La lista è uno specchio di chi la scrive ed è pertanto assolutamente soggettiva (sia che il soggetto sia individuale o collettivo). È un oggetto poi che, anche quando appare chiuso, definito nella sua totalità, è una realtà aperta, nel senso che, a torto o a ragione, può sempre offrire la possibilità di un’aggiunta. È quindi un motore instancabile per il lettore, che si fa parte attiva, e non solo per l’estensore.

La lista ha dunque un carattere di pericolosità perché è stimolo costante ad agire, allungandola con aggiunte, ed è stimolo all’emulazione. Ognuno di noi, ne può produrre di sue, oppure può decidere di utilizzare le altrui, talvolta per fini perversi.

La lista infine è la volontà classificatoria di elencare, nel tentativo di mettere ordine nel proprio caos interiore, perché non si hanno i mezzi per affrontarlo direttamente. È una risposta facile e semplificatoria a un quesito complesso, una scorciatoia castrante e allo stesso tempo un moltiplicatore delle nostre ansie (ogni nuova aggiunta, nell’illusione di chiarire meglio il panorama, lo complica a dismisura allargando il problema invece di circoscriverlo). È una litania, un mantra che tenta di depotenziare il pensiero razionale, a favore di una sedazione decerebrata che si sfoga nella ripetizione ossessiva di nomi e di azioni stereotipate che cercano di fissare un canone a un mondo che non ne è informato.

La lista ha questo pericoloso e affascinante duplice carattere, è fondamento e perdizione, fisiologia fondante e patologia disgregante.

Da un lato, nella sua ingenua proposizione, la lista di proscrizione, da cui sono partito, è volontà salvifica di porre un confine tra i sommersi e i salvati, un Giudizio Universale che tenta di arginare le orde di Gog e Magog, senza però riuscirci. È la costruzione della Grande Muraglia che crea l’illusione, a coloro che se ne sentono protetti, di dormire sonni tranquilli.

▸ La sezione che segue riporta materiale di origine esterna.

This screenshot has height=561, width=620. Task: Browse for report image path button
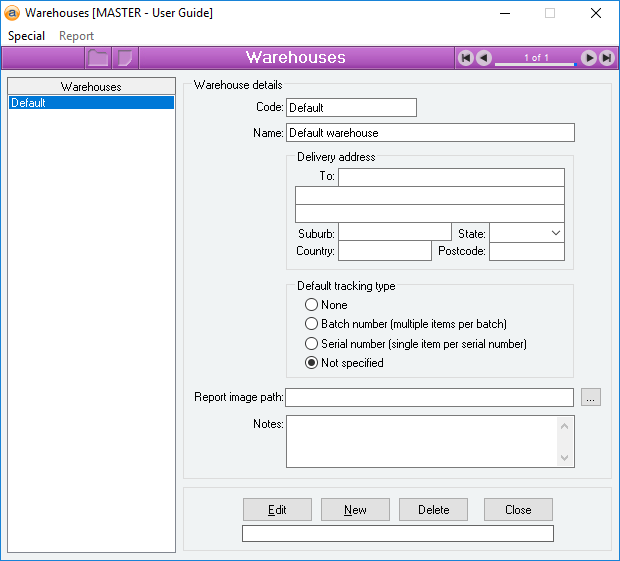(x=591, y=397)
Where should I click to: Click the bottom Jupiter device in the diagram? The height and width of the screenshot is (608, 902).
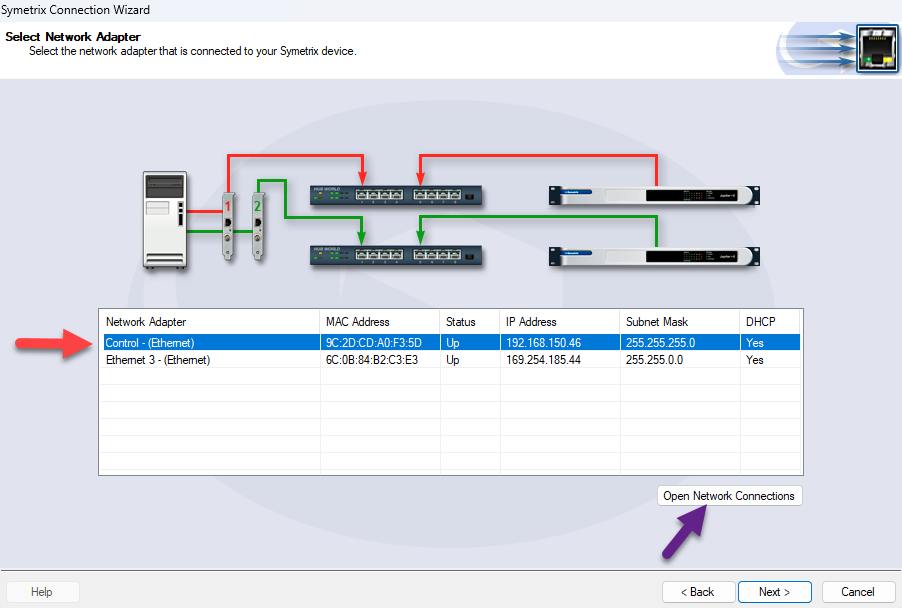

Non saranno i 144.000 di Geova che si salveranno ma un numero che non ci è dato sapere, forse non si salverà nessuno, oppure tutti quanti.

Dall’altro, è l’ingenua riproposizione dei tribunali rivoluzionari che, in base ad un canone soggettivo, e sempre aggiornato, tentano di tagliar teste fino al giorno in cui, splendida aurora, saranno rimasti solo i puri, i senza macchia, i servitori indefessi di Lei: la Rivoluzione.

A rendere fosco quest’auspicio, e la lista conseguente, è la consapevolezza che ci sarà sempre un Robespierre ulteriore, più rivoluzionario del precedente, che ne estenderà il criterio all’infinito fino  all’autodecapitazione.

La lettura di questo libro intrigante può aiutare i novelli Robespierre a ritrovare il naturale e fisiologico senso della lista, ripudiandone la patologia.